▶ Exercise: Rewrite every line of the listing below, requests included, adding 121 to each coordinate in the answers and omitting the pictures.

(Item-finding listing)

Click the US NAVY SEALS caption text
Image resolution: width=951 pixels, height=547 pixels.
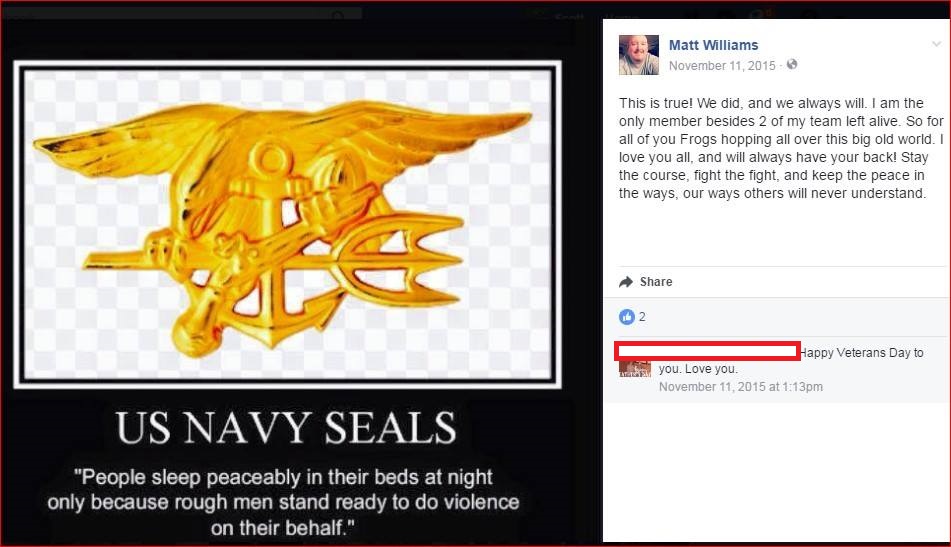point(285,428)
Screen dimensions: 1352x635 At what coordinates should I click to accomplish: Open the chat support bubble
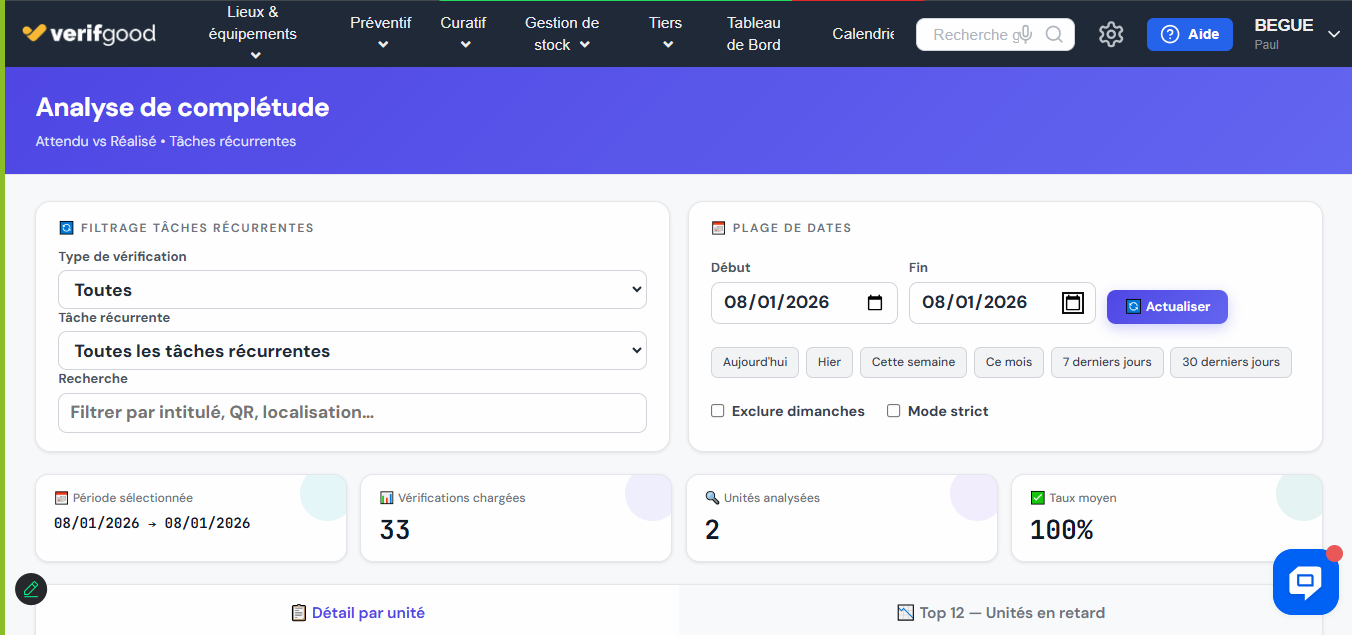(1305, 581)
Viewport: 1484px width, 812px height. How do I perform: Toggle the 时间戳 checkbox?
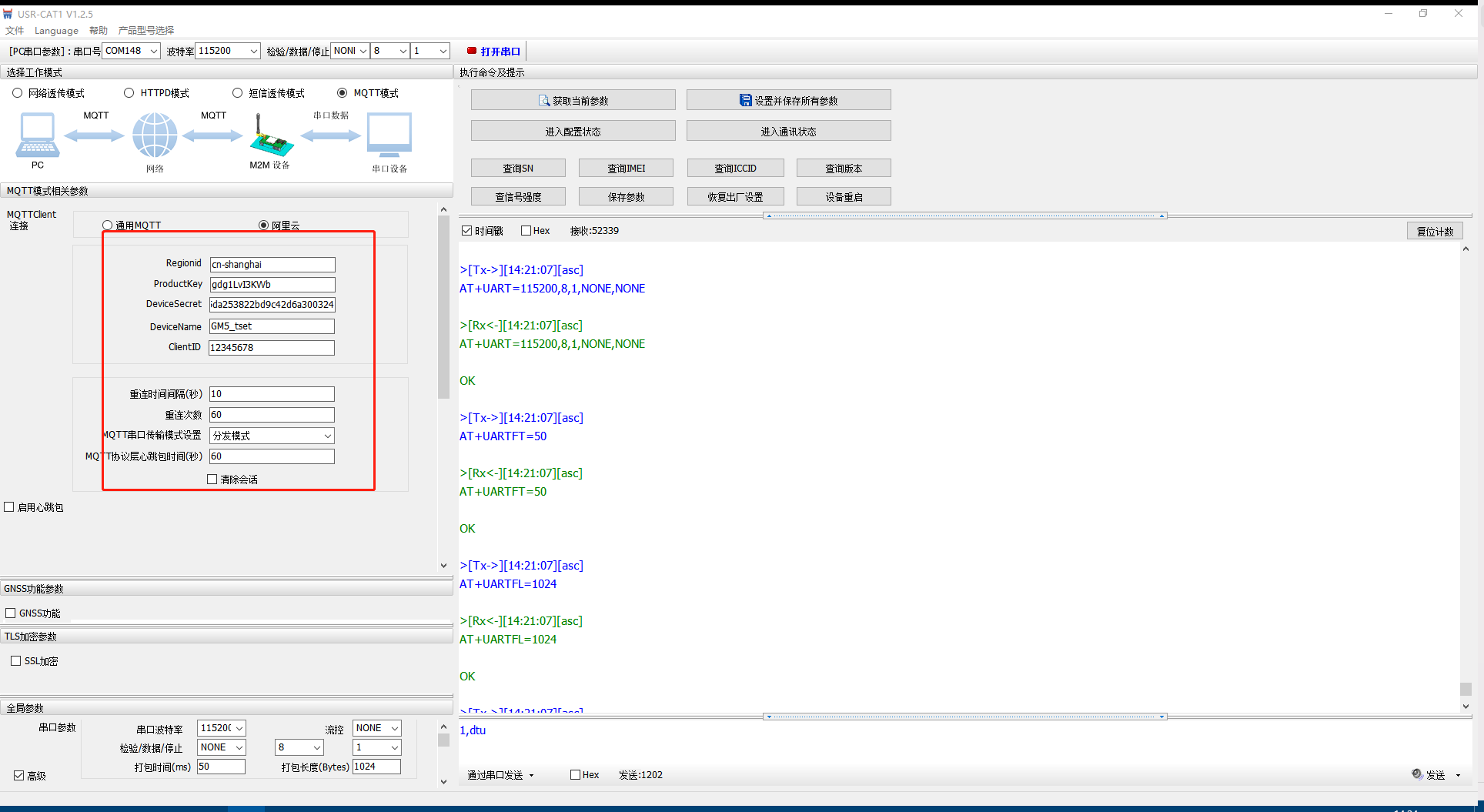[x=466, y=231]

▶ Output of the task:
Click the US NAVY SEALS caption text
Image resolution: width=951 pixels, height=547 pixels.
point(406,549)
Screen dimensions: 1352x635 At what coordinates should I click to accomplish: Open the chat support bubble
(1426, 702)
Viewport: 1484px width, 812px height. How do I perform: Toggle the 时间戳 checkbox?
[x=587, y=352]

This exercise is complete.